The calls came to light in a January statement from the
independent commission investigating the attacks. Louise Sweeney
confirmed that her son called, but said the details were too
personal for her to discuss. Julie Sweeney, who has since
remarried, was willing to describe the call Brian Sweeney made to
his mom.
"Whether he was doing something or whether they [the hijackers]
were coming back, I don't know that," she said. "It was more
speculative than fact as far as why he hung up the phone quickly --
whether it's because they were charging the cockpit or whether they
were coming back to where he was and he didn't want to be seen on a
phone.
She said he then told his mother he loved her and hung up the
phone. His mother switched on her television to see live pictures
of her son's plane crashing, Julie Sweeney said.
"Do I believe Brian went down swinging?" she said. "Absolutely.
Do I believe it was too late? Absolutely. Regardless of 'what if,
what if, what if,' it won't change the outcome."
The message Brian Sweeney left his wife on their answering
machine was a farewell, she said. "If things don't go well, and
it's not looking good, I want you to know I absolutely love you,"

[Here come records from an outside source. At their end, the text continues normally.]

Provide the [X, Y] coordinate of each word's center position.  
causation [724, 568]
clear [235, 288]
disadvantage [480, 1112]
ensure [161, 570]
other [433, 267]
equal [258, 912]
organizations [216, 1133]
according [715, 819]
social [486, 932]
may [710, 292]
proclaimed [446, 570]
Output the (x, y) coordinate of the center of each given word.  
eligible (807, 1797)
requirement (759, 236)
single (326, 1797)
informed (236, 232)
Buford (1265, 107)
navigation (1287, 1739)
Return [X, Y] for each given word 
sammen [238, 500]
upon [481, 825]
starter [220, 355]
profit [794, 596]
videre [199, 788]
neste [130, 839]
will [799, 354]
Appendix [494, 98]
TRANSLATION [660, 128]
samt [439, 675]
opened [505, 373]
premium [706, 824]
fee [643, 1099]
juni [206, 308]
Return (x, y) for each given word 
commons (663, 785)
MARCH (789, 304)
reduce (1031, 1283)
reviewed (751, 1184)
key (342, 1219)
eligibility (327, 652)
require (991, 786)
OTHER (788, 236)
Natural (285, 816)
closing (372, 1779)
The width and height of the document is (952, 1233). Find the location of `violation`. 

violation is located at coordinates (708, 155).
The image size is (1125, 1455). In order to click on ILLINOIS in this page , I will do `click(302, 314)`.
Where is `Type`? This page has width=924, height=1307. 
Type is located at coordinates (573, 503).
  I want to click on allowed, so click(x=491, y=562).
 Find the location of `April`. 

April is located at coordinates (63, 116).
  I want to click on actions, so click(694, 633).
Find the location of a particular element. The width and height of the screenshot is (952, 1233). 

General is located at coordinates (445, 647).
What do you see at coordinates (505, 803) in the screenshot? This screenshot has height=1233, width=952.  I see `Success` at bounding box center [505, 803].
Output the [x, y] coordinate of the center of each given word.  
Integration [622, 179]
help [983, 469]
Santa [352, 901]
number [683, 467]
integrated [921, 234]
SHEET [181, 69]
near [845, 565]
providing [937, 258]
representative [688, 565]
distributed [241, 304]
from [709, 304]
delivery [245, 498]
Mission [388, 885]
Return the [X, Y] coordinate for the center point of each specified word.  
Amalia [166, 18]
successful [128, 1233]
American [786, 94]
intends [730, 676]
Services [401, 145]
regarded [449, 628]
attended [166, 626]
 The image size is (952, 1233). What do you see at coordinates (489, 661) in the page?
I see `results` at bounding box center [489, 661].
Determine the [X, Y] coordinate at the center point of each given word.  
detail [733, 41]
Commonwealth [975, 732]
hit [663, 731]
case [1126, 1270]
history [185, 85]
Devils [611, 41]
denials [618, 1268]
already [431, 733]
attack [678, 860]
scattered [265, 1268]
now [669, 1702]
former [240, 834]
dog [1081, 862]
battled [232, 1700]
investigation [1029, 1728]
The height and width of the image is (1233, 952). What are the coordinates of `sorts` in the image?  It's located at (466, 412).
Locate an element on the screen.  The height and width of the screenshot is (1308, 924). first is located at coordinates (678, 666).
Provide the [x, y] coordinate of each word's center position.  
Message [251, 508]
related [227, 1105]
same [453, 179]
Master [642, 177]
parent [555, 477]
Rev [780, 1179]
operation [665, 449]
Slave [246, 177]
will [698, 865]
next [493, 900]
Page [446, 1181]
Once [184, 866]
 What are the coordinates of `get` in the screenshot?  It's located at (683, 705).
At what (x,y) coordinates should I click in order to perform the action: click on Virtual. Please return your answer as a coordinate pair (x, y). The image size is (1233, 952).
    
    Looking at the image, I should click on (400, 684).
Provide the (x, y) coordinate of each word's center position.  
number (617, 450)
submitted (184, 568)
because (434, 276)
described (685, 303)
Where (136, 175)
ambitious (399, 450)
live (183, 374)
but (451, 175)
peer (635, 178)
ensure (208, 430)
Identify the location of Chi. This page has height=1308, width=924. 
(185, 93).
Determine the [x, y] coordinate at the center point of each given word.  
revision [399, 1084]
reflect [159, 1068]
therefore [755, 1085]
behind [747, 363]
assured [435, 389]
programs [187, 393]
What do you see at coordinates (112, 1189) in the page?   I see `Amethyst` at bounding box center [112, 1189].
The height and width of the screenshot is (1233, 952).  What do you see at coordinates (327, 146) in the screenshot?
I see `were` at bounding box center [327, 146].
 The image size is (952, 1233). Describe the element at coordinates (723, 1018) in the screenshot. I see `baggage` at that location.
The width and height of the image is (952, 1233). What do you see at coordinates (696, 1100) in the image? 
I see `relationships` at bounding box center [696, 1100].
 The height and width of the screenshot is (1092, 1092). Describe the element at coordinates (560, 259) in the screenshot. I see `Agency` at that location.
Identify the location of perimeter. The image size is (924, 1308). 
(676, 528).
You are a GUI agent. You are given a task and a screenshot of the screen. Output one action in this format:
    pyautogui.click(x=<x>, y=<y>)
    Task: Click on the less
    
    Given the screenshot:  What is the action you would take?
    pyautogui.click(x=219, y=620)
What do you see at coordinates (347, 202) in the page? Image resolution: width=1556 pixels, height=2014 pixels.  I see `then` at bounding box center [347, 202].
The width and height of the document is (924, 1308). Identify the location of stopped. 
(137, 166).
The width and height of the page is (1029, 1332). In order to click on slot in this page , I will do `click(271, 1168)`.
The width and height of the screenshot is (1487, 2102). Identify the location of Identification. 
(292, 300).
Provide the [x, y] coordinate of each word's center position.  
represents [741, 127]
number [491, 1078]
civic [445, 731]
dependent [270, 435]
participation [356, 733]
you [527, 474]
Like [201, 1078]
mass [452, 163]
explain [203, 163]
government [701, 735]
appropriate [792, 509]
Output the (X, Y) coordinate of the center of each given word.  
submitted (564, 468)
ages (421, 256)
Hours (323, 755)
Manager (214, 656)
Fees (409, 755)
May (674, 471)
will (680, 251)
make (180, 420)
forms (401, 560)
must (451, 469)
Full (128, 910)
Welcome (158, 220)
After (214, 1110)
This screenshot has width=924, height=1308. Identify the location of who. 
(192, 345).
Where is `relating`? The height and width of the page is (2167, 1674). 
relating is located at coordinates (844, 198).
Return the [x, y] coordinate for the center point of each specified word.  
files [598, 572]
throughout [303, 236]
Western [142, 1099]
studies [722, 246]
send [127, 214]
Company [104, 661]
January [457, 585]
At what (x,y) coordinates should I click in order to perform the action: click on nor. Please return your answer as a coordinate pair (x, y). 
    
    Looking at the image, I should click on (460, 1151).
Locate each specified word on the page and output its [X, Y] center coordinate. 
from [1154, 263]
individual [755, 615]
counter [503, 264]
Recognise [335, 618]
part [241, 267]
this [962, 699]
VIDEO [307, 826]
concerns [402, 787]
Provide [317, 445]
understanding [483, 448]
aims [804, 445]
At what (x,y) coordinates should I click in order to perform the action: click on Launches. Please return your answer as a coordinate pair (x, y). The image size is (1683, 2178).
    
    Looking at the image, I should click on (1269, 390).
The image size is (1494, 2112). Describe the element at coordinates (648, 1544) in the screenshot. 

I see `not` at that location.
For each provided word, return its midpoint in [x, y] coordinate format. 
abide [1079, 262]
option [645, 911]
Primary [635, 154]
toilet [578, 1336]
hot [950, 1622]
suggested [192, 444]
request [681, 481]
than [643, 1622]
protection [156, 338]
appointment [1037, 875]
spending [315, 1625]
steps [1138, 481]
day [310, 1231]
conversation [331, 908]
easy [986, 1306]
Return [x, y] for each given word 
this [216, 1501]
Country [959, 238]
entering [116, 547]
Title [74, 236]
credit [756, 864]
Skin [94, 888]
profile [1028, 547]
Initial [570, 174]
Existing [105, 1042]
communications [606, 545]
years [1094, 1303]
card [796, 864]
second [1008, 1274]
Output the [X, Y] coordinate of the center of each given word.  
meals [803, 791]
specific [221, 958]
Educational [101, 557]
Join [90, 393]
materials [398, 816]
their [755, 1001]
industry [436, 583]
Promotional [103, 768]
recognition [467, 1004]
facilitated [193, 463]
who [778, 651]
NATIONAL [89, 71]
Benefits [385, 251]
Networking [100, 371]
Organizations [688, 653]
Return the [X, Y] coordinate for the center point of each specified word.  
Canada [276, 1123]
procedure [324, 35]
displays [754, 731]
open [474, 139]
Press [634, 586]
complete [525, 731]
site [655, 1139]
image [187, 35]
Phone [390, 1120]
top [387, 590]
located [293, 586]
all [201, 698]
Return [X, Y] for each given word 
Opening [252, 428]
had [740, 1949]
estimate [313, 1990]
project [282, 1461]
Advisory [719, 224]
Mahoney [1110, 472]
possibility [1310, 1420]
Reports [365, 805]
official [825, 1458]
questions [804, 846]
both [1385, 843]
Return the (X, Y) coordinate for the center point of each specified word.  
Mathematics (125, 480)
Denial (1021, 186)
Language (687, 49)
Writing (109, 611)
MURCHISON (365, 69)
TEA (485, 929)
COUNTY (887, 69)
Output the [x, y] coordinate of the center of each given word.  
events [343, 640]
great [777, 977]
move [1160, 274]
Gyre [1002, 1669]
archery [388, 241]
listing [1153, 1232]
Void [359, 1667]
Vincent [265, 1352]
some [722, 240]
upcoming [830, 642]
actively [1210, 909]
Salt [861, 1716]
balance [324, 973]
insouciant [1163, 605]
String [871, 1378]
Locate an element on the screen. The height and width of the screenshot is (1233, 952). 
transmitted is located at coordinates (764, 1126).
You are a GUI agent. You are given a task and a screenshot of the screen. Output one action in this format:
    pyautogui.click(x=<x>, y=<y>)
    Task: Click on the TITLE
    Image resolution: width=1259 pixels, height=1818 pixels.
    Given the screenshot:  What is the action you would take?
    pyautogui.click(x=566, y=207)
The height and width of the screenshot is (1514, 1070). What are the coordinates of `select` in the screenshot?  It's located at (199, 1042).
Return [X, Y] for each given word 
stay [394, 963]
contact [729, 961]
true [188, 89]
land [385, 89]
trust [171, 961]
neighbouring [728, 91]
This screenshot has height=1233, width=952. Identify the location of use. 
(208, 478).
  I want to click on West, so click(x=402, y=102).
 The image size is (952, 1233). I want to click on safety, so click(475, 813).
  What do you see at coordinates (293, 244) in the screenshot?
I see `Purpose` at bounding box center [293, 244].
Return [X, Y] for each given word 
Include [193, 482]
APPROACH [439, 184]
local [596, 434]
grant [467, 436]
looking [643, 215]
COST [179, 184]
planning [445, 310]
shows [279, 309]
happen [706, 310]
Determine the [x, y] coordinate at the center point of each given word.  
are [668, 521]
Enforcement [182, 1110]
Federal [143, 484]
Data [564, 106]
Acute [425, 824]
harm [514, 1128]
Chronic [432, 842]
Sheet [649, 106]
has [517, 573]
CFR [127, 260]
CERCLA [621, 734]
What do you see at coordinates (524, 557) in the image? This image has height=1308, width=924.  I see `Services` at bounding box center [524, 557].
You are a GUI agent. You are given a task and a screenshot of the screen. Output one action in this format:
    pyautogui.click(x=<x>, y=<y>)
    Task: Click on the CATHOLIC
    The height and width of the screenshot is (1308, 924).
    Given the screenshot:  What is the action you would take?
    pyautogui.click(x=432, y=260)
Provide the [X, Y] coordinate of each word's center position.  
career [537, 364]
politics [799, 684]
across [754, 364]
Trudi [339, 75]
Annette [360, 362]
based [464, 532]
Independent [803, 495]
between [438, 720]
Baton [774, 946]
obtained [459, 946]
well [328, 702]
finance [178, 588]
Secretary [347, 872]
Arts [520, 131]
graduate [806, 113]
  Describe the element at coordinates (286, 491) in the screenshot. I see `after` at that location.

Julie Sweeney recalled him saying.
Julie Sweeney said she thinks the main reason Brian made the
calls was to "let us know where he was, what was happening, and to
give us his final love and wishes for our lives, because he knew he
was on a doomed flight," she said
The Sweeneys described the two phone calls to FBI agents who
visited them the day of the attacks on the World Trade Center and
the Pentagon.
Brian Sweeney's flight, from Boston, Massachusetts, to Los
Angeles, California, crashed about 15 minutes after hijackers
crashed American Airlines Flight 11, with 87 passengers and crew,
into the trade center's north tower. Sweeney, who flew an F-14 in
the Persian Gulf War and was a U.S. Navy flight instructor for the
Navy in Miramar, California, was working for a Defense Department
contractor, Brandes Associates.
United Airlines Flight 93, which crashed into the ground in
rural Pennsylvania, was believed to be the only September 11 flight
in which passengers were able to battle the hijackers. Informed of
the earlier crashes, several passengers aboard rose to the rallying
cry "Let's Roll," the final known words uttered by Todd Beamer, and
tried to overtake the hijackers. The plane, which was headed to the
nation's capital, most likely aiming for the White House or U.S.
Capitol, crashed in an empty coal field in Shanksville.
The independent commission investigating the September 11
attacks disclosed in a January staff statement that Sweeney was one
of three people aboard Flight 175 who made phone calls. Fellow
passenger Peter Burton Hanson and flight attendant Robert Fangman
were the others.
"Reports from Flight 175 included one passenger predicting the
hijackers intended to fly an aircraft into a building," the
commission staff statement said. "Another said the passengers were
considering storming the cockpit." The statement did not indicate
who made the calls. There is no mention of such calls in Congress'
report of its investigation into the attacks.
Telephone calls from two flight attendants from Flight 11 and
one passenger and one flight attendant from American Airlines
Flight 77, which crashed into the Pentagon, have also been reported
to investigators, according to the commission.